* **Written exercise**:
Reproduce the records below in full, swapping each occurrence of "Testimonials" for "Reviews" and leaving every other character unchanged.

=-=-=-=-=

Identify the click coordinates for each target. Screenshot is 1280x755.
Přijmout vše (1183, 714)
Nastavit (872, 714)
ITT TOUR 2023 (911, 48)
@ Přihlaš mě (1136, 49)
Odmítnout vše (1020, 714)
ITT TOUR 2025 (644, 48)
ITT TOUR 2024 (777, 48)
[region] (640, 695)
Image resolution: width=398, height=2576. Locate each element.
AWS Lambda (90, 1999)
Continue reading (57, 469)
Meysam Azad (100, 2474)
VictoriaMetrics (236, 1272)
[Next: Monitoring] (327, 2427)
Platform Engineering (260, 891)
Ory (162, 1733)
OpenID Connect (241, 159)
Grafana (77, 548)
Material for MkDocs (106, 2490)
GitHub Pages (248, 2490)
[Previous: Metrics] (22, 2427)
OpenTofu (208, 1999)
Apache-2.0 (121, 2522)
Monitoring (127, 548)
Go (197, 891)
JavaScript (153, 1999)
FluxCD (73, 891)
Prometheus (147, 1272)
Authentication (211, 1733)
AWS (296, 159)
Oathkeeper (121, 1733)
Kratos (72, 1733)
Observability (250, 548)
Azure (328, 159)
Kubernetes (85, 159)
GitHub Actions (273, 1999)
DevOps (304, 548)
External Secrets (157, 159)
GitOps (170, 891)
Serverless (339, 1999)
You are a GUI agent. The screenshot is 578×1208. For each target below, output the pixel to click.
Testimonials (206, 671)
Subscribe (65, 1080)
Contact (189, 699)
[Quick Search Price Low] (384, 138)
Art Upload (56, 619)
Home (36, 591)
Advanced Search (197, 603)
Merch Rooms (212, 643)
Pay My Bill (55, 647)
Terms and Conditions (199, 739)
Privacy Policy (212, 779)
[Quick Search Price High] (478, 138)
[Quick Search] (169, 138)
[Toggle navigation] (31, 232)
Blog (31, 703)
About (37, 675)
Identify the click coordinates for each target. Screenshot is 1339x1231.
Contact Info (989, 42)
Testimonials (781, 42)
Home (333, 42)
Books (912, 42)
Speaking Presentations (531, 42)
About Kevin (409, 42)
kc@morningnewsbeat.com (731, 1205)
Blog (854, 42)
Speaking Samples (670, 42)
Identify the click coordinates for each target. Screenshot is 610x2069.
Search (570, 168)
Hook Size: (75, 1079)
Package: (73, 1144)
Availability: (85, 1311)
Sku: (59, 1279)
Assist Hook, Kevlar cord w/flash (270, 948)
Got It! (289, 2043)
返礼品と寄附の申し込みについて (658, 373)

=-=-=-=-=

* **Written solution**:
Identify the click coordinates for each target. Screenshot is 1280x755.
Přijmout vše (1183, 714)
Nastavit (872, 714)
ITT TOUR 2023 (911, 48)
@ Přihlaš mě (1136, 49)
Odmítnout vše (1020, 714)
ITT TOUR 2025 (644, 48)
ITT TOUR 2024 (777, 48)
[region] (640, 695)
Image resolution: width=398, height=2576. Locate each element.
AWS Lambda (90, 1999)
Continue reading (57, 469)
Meysam Azad (100, 2474)
VictoriaMetrics (236, 1272)
[Next: Monitoring] (327, 2427)
Platform Engineering (260, 891)
Ory (162, 1733)
OpenID Connect (241, 159)
Grafana (77, 548)
Material for MkDocs (106, 2490)
GitHub Pages (248, 2490)
[Previous: Metrics] (22, 2427)
OpenTofu (208, 1999)
Apache-2.0 (121, 2522)
Monitoring (127, 548)
Go (197, 891)
JavaScript (153, 1999)
FluxCD (73, 891)
Prometheus (147, 1272)
Authentication (211, 1733)
AWS (296, 159)
Oathkeeper (121, 1733)
Kratos (72, 1733)
Observability (250, 548)
Azure (328, 159)
Kubernetes (85, 159)
GitHub Actions (273, 1999)
DevOps (304, 548)
External Secrets (157, 159)
GitOps (170, 891)
Serverless (339, 1999)
You are a GUI agent. The screenshot is 578×1208. For each target below, output the pixel to click.
Reviews (206, 671)
Subscribe (65, 1080)
Contact (189, 699)
[Quick Search Price Low] (384, 138)
Art Upload (56, 619)
Home (36, 591)
Advanced Search (197, 603)
Merch Rooms (212, 643)
Pay My Bill (55, 647)
Terms and Conditions (199, 739)
Privacy Policy (212, 779)
[Quick Search Price High] (478, 138)
[Quick Search] (169, 138)
[Toggle navigation] (31, 232)
Blog (31, 703)
About (37, 675)
Identify the click coordinates for each target. Screenshot is 1339x1231.
Contact Info (989, 42)
Reviews (781, 42)
Home (333, 42)
Books (912, 42)
Speaking Presentations (531, 42)
About Kevin (409, 42)
kc@morningnewsbeat.com (731, 1205)
Blog (854, 42)
Speaking Samples (670, 42)
Identify the click coordinates for each target. Screenshot is 610x2069.
Search (570, 168)
Hook Size: (75, 1079)
Package: (73, 1144)
Availability: (85, 1311)
Sku: (59, 1279)
Assist Hook, Kevlar cord w/flash (270, 948)
Got It! (289, 2043)
返礼品と寄附の申し込みについて (658, 373)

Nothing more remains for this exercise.